> **The problem**:
Transcribe the data below word for word, leaving out the pictures.

[Provided data]

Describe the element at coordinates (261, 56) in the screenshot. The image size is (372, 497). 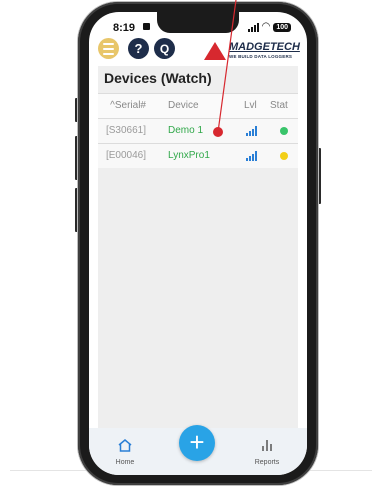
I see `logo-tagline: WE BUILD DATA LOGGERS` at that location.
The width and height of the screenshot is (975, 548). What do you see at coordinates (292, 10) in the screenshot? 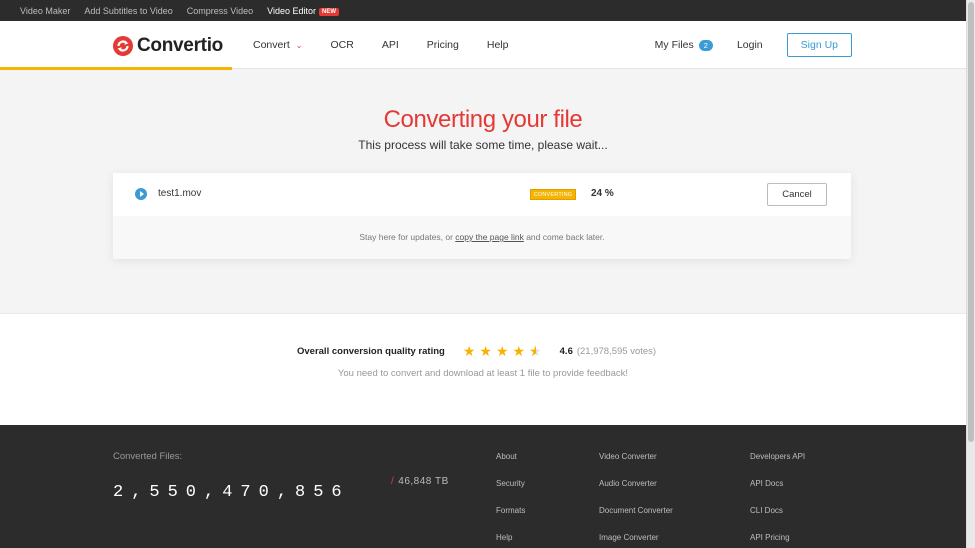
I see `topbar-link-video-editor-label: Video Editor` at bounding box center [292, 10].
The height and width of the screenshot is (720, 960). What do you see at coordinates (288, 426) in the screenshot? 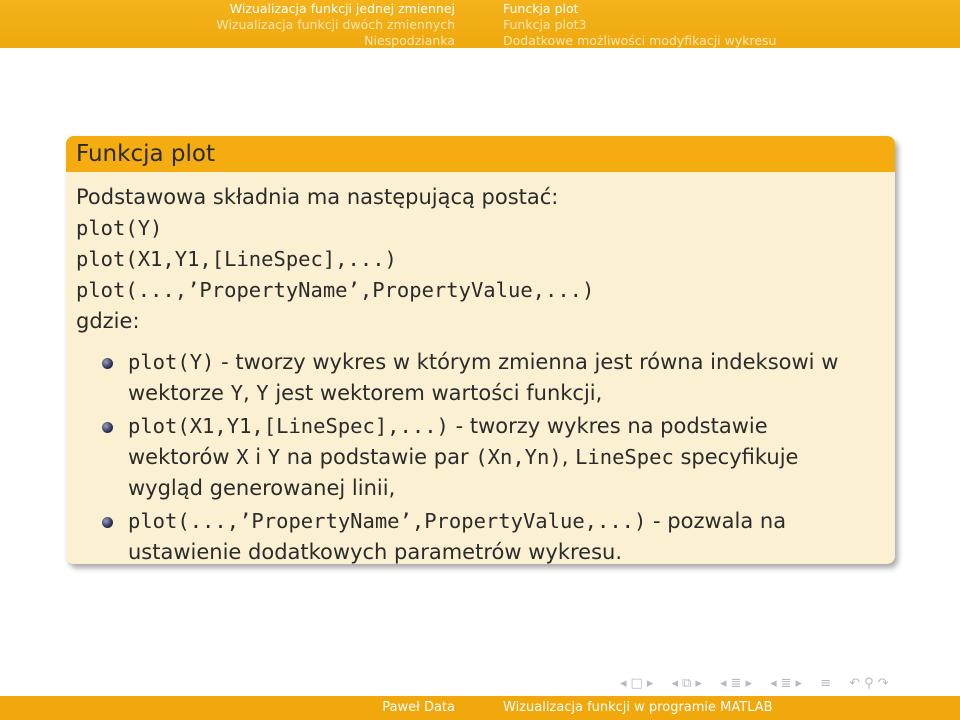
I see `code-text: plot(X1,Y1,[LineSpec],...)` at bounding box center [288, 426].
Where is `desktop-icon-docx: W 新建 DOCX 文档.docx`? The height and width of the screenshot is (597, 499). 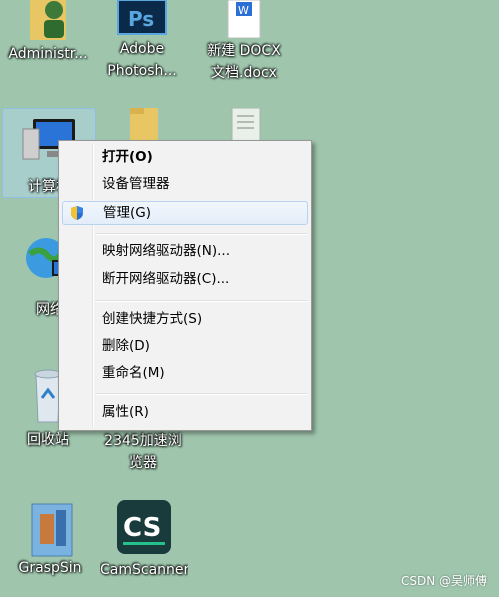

[/Provided data]

> **Solution to the exercise**:
Describe the element at coordinates (261, 56) in the screenshot. The image size is (372, 497). 
I see `logo-tagline: WE BUILD DATA LOGGERS` at that location.
The width and height of the screenshot is (975, 548). What do you see at coordinates (292, 10) in the screenshot? 
I see `topbar-link-video-editor-label: Video Editor` at bounding box center [292, 10].
The height and width of the screenshot is (720, 960). What do you see at coordinates (288, 426) in the screenshot? 
I see `code-text: plot(X1,Y1,[LineSpec],...)` at bounding box center [288, 426].
Where is `desktop-icon-docx: W 新建 DOCX 文档.docx`? The height and width of the screenshot is (597, 499). 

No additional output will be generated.